▶ _What you have to do_:
All of the data below needs to be set down again, exactly as shown.

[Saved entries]
--- START ---
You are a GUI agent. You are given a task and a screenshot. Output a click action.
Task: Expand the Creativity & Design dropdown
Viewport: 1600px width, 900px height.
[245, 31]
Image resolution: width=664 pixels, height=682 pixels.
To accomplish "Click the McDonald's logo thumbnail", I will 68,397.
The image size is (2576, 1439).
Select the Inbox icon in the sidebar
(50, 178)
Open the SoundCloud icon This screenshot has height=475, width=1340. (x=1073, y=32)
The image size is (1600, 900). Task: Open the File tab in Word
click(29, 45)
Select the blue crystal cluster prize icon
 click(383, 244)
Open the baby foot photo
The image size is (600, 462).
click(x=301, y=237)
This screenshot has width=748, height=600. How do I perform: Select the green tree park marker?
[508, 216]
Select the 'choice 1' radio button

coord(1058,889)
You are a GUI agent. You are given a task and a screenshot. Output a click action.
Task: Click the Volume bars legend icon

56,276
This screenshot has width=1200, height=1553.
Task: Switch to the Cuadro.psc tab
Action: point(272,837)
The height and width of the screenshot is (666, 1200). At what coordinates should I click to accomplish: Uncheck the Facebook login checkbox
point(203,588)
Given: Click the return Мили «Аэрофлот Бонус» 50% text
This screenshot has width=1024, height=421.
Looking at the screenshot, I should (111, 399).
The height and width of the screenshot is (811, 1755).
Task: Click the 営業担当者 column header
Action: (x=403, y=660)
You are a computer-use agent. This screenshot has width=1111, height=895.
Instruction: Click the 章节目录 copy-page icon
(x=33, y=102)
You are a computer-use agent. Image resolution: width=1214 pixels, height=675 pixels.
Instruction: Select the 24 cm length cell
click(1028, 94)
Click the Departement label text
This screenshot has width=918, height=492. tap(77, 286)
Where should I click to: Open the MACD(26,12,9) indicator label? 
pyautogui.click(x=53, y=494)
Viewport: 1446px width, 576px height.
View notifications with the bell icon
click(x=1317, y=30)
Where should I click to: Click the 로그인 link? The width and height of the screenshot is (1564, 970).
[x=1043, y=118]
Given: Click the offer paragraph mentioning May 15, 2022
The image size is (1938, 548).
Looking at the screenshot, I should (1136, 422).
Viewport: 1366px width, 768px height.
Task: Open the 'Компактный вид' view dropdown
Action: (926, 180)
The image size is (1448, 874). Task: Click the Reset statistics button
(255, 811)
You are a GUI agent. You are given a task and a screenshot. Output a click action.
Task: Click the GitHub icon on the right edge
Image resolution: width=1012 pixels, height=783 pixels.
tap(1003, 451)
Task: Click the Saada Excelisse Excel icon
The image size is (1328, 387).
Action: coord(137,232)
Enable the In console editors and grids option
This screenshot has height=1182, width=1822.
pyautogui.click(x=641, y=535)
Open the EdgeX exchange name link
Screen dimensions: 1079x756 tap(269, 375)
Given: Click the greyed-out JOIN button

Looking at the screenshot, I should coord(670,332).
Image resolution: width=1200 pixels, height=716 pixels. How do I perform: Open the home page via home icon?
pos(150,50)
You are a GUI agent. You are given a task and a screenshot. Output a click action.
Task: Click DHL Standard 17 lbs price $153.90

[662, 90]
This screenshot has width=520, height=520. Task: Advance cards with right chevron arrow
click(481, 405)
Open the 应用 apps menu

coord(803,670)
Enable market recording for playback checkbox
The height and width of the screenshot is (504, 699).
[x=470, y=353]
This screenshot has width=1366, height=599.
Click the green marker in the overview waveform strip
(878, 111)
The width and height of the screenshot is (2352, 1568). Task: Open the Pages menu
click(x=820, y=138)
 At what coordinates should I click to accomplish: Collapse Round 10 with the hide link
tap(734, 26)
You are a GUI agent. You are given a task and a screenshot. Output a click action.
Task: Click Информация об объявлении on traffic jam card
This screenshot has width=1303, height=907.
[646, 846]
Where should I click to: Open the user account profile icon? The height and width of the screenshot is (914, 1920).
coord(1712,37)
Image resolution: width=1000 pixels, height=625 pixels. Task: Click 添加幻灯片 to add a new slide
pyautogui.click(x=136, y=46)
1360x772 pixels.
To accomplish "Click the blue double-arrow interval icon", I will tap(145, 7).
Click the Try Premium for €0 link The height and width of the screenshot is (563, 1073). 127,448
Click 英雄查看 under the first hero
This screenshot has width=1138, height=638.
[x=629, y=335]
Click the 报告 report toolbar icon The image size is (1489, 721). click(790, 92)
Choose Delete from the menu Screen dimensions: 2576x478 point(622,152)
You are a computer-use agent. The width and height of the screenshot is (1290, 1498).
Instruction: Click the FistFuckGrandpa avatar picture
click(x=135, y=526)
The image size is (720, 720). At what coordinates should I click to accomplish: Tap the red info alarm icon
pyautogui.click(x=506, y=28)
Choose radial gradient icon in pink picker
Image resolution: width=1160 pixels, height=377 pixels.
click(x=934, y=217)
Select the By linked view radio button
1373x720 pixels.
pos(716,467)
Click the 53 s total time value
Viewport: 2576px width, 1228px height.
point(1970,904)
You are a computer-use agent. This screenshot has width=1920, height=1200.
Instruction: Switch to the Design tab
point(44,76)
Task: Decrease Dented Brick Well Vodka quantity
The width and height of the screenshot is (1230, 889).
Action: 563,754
--- END ---
▶ _Exercise answer_:
You are a GUI agent. You are given a task and a screenshot. Output a click action.
Task: Expand the Creativity & Design dropdown
Viewport: 1600px width, 900px height.
[245, 31]
Image resolution: width=664 pixels, height=682 pixels.
To accomplish "Click the McDonald's logo thumbnail", I will 68,397.
The image size is (2576, 1439).
Select the Inbox icon in the sidebar
(50, 178)
Open the SoundCloud icon This screenshot has height=475, width=1340. (x=1073, y=32)
The image size is (1600, 900). Task: Open the File tab in Word
click(29, 45)
Select the blue crystal cluster prize icon
 click(383, 244)
Open the baby foot photo
The image size is (600, 462).
click(x=301, y=237)
This screenshot has width=748, height=600. How do I perform: Select the green tree park marker?
[508, 216]
Select the 'choice 1' radio button

coord(1058,889)
You are a GUI agent. You are given a task and a screenshot. Output a click action.
Task: Click the Volume bars legend icon

56,276
This screenshot has width=1200, height=1553.
Task: Switch to the Cuadro.psc tab
Action: point(272,837)
The height and width of the screenshot is (666, 1200). At what coordinates should I click to accomplish: Uncheck the Facebook login checkbox
point(203,588)
Given: Click the return Мили «Аэрофлот Бонус» 50% text
This screenshot has width=1024, height=421.
Looking at the screenshot, I should (111, 399).
The height and width of the screenshot is (811, 1755).
Task: Click the 営業担当者 column header
Action: (x=403, y=660)
You are a computer-use agent. This screenshot has width=1111, height=895.
Instruction: Click the 章节目录 copy-page icon
(x=33, y=102)
You are a computer-use agent. Image resolution: width=1214 pixels, height=675 pixels.
Instruction: Select the 24 cm length cell
click(1028, 94)
Click the Departement label text
This screenshot has width=918, height=492. tap(77, 286)
Where should I click to: Open the MACD(26,12,9) indicator label? 
pyautogui.click(x=53, y=494)
Viewport: 1446px width, 576px height.
View notifications with the bell icon
click(x=1317, y=30)
Where should I click to: Click the 로그인 link? The width and height of the screenshot is (1564, 970).
[x=1043, y=118]
Given: Click the offer paragraph mentioning May 15, 2022
The image size is (1938, 548).
Looking at the screenshot, I should (1136, 422).
Viewport: 1366px width, 768px height.
Task: Open the 'Компактный вид' view dropdown
Action: (926, 180)
The image size is (1448, 874). Task: Click the Reset statistics button
(255, 811)
You are a GUI agent. You are given a task and a screenshot. Output a click action.
Task: Click the GitHub icon on the right edge
Image resolution: width=1012 pixels, height=783 pixels.
tap(1003, 451)
Task: Click the Saada Excelisse Excel icon
The image size is (1328, 387).
Action: coord(137,232)
Enable the In console editors and grids option
This screenshot has height=1182, width=1822.
pyautogui.click(x=641, y=535)
Open the EdgeX exchange name link
Screen dimensions: 1079x756 tap(269, 375)
Given: Click the greyed-out JOIN button

Looking at the screenshot, I should coord(670,332).
Image resolution: width=1200 pixels, height=716 pixels. How do I perform: Open the home page via home icon?
pos(150,50)
You are a GUI agent. You are given a task and a screenshot. Output a click action.
Task: Click DHL Standard 17 lbs price $153.90

[662, 90]
This screenshot has width=520, height=520. Task: Advance cards with right chevron arrow
click(481, 405)
Open the 应用 apps menu

coord(803,670)
Enable market recording for playback checkbox
The height and width of the screenshot is (504, 699).
[x=470, y=353]
This screenshot has width=1366, height=599.
Click the green marker in the overview waveform strip
(878, 111)
The width and height of the screenshot is (2352, 1568). Task: Open the Pages menu
click(x=820, y=138)
 At what coordinates should I click to accomplish: Collapse Round 10 with the hide link
tap(734, 26)
You are a GUI agent. You are given a task and a screenshot. Output a click action.
Task: Click Информация об объявлении on traffic jam card
This screenshot has width=1303, height=907.
[646, 846]
Where should I click to: Open the user account profile icon? The height and width of the screenshot is (914, 1920).
coord(1712,37)
Image resolution: width=1000 pixels, height=625 pixels. Task: Click 添加幻灯片 to add a new slide
pyautogui.click(x=136, y=46)
1360x772 pixels.
To accomplish "Click the blue double-arrow interval icon", I will tap(145, 7).
Click the Try Premium for €0 link The height and width of the screenshot is (563, 1073). 127,448
Click 英雄查看 under the first hero
This screenshot has width=1138, height=638.
[x=629, y=335]
Click the 报告 report toolbar icon The image size is (1489, 721). click(790, 92)
Choose Delete from the menu Screen dimensions: 2576x478 point(622,152)
You are a computer-use agent. The width and height of the screenshot is (1290, 1498).
Instruction: Click the FistFuckGrandpa avatar picture
click(x=135, y=526)
The image size is (720, 720). At what coordinates should I click to accomplish: Tap the red info alarm icon
pyautogui.click(x=506, y=28)
Choose radial gradient icon in pink picker
Image resolution: width=1160 pixels, height=377 pixels.
click(x=934, y=217)
Select the By linked view radio button
1373x720 pixels.
pos(716,467)
Click the 53 s total time value
Viewport: 2576px width, 1228px height.
point(1970,904)
You are a computer-use agent. This screenshot has width=1920, height=1200.
Instruction: Switch to the Design tab
point(44,76)
Task: Decrease Dented Brick Well Vodka quantity
The width and height of the screenshot is (1230, 889).
Action: 563,754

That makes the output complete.